Before joining the InRes programme, research felt like a distant academic domain, something separate from my hands-on clinical work. I was motivated to join because I was craving more. I wanted to understand how to meaningfully integrate research into my everyday practice and use evidence to drive better patient outcomes.

When I joined the programme, I brought curiosity, but also uncertainty. I wondered, how could I, a frontline nurse, contribute meaningfully to the world of research? What I didn’t expect was that this programme would not only equip me with skills but also completely reshape my professional identity. 

Reflection 

At the start, I didn’t really understand what reflection meant beyond just thinking about past experiences.

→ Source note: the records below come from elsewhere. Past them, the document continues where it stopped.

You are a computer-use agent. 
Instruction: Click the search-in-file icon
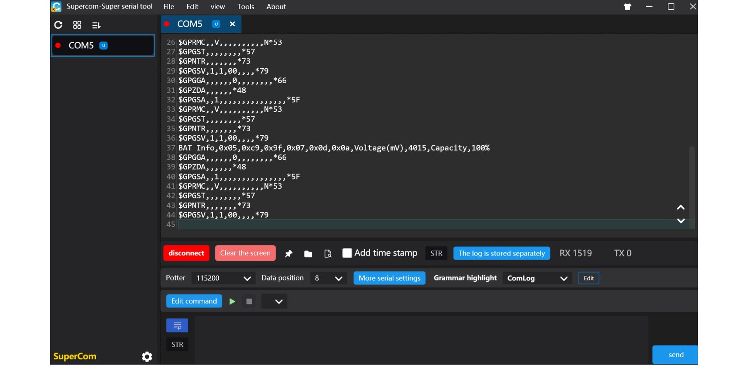[328, 254]
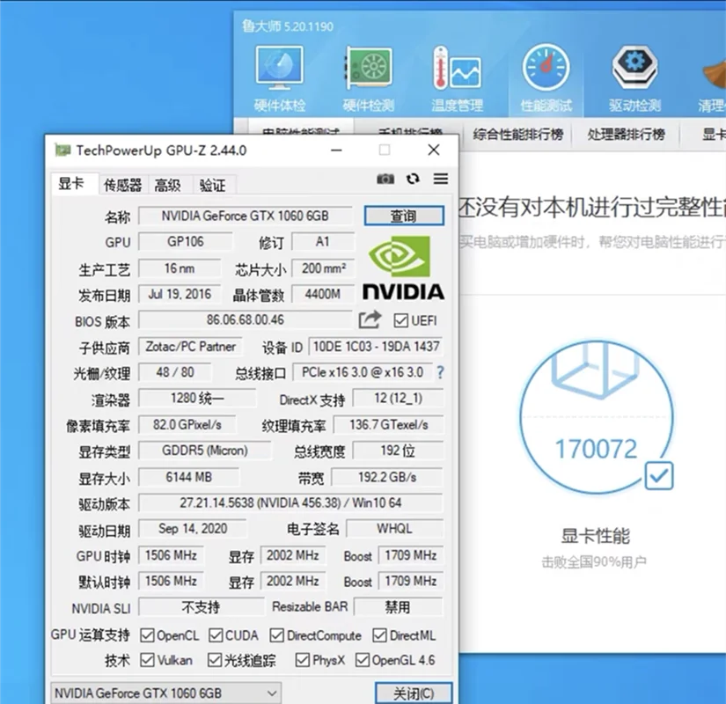The width and height of the screenshot is (726, 704).
Task: Click the bus interface question mark icon
Action: click(440, 372)
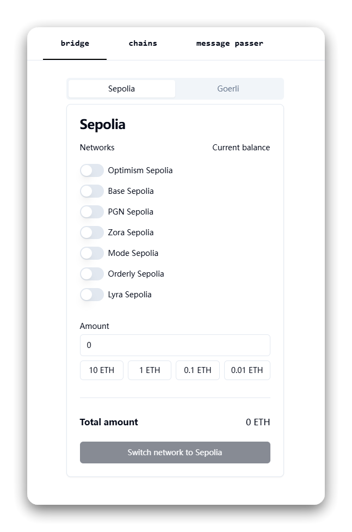352x532 pixels.
Task: Open the chains tab
Action: (143, 43)
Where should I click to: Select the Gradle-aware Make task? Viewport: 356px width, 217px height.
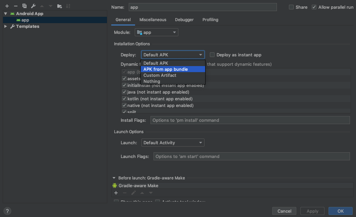point(138,185)

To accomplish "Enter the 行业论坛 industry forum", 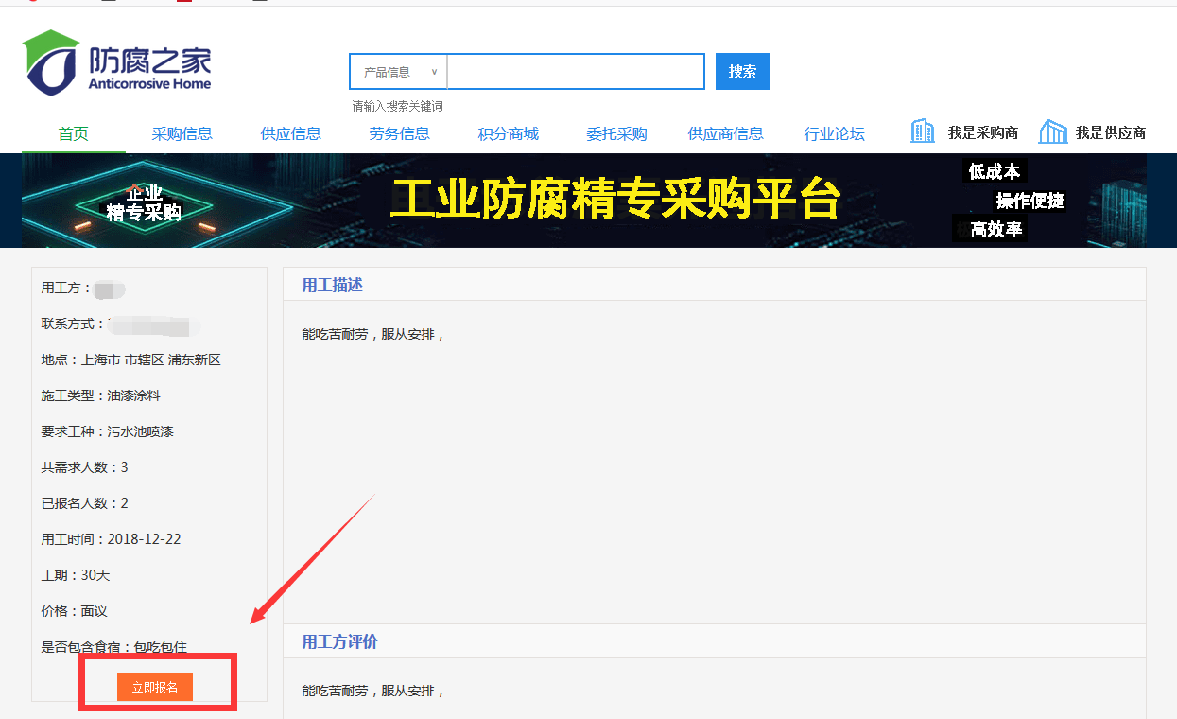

But through the InRes programme, I learned that reflection is a powerful tool to help me grow. Using simple frameworks like Gibbs’ Reflective Cycle, I began to look at my experiences more deeply, thinking about what happened, how I felt, what I learned and what I could do differently next time. It helped me feel more confident, especially when stepping into the unfamiliar world of research, and showed me how to learn from challenges rather than feel stuck by them.

Through each InRes session, I navigated intellectual challenges, from unpacking research paradigms to grappling with the ethics of research “with” rather than “on” people. I confronted long-held biases like the assumption that quantitative data held more value than lived experience and began to see how my clinical lens enriched my capacity to ask meaningful, patient-centred questions. 

Connection and inclusivity  

I also learned the power of connection. In unexpected conversations with peers, I discovered the energy of shared vulnerability. Understanding different learning styles and collaborating in psychologically safe spaces transformed how I show up in teams. I now embrace diverse viewpoints not just as a necessity, but as a strength. 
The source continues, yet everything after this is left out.